▸ **What you will do**: Return every line of the data exactly as it appears.

▸ **Available data**:
○ ○ ○ ○ ○

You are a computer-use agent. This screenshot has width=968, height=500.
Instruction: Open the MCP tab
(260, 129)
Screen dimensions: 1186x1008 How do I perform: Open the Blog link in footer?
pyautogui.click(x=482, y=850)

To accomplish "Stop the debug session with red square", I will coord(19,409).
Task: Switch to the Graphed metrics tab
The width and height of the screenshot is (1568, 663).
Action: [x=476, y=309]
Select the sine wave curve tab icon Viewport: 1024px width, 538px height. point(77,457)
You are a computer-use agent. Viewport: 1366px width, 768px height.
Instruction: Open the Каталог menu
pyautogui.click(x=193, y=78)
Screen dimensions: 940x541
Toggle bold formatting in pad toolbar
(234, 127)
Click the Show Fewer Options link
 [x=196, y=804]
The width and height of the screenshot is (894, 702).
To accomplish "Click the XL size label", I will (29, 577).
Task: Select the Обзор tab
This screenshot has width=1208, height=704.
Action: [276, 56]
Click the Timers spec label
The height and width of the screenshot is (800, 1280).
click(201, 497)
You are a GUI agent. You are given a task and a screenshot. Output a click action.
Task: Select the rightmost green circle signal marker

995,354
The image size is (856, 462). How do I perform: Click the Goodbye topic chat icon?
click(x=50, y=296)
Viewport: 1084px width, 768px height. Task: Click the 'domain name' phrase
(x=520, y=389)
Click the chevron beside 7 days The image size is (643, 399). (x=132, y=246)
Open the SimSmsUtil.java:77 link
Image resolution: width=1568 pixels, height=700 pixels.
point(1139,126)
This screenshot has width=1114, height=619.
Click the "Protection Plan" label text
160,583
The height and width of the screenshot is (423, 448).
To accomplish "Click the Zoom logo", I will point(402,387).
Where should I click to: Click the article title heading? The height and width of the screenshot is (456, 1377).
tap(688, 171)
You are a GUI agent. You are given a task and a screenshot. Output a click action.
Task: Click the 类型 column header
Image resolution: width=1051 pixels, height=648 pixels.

○ ○ ○ ○ ○

▸ **Written response**:
You are a computer-use agent. This screenshot has width=968, height=500.
Instruction: Open the MCP tab
(260, 129)
Screen dimensions: 1186x1008 How do I perform: Open the Blog link in footer?
pyautogui.click(x=482, y=850)

To accomplish "Stop the debug session with red square", I will coord(19,409).
Task: Switch to the Graphed metrics tab
The width and height of the screenshot is (1568, 663).
Action: [x=476, y=309]
Select the sine wave curve tab icon Viewport: 1024px width, 538px height. point(77,457)
You are a computer-use agent. Viewport: 1366px width, 768px height.
Instruction: Open the Каталог menu
pyautogui.click(x=193, y=78)
Screen dimensions: 940x541
Toggle bold formatting in pad toolbar
(234, 127)
Click the Show Fewer Options link
 [x=196, y=804]
The width and height of the screenshot is (894, 702).
To accomplish "Click the XL size label", I will (29, 577).
Task: Select the Обзор tab
This screenshot has width=1208, height=704.
Action: [276, 56]
Click the Timers spec label
The height and width of the screenshot is (800, 1280).
click(201, 497)
You are a GUI agent. You are given a task and a screenshot. Output a click action.
Task: Select the rightmost green circle signal marker

995,354
The image size is (856, 462). How do I perform: Click the Goodbye topic chat icon?
click(x=50, y=296)
Viewport: 1084px width, 768px height. Task: Click the 'domain name' phrase
(x=520, y=389)
Click the chevron beside 7 days The image size is (643, 399). (x=132, y=246)
Open the SimSmsUtil.java:77 link
Image resolution: width=1568 pixels, height=700 pixels.
point(1139,126)
This screenshot has width=1114, height=619.
Click the "Protection Plan" label text
160,583
The height and width of the screenshot is (423, 448).
To accomplish "Click the Zoom logo", I will point(402,387).
Where should I click to: Click the article title heading? The height and width of the screenshot is (456, 1377).
tap(688, 171)
You are a GUI agent. You are given a task and a screenshot. Output a click action.
Task: Click the 类型 column header
Image resolution: width=1051 pixels, height=648 pixels.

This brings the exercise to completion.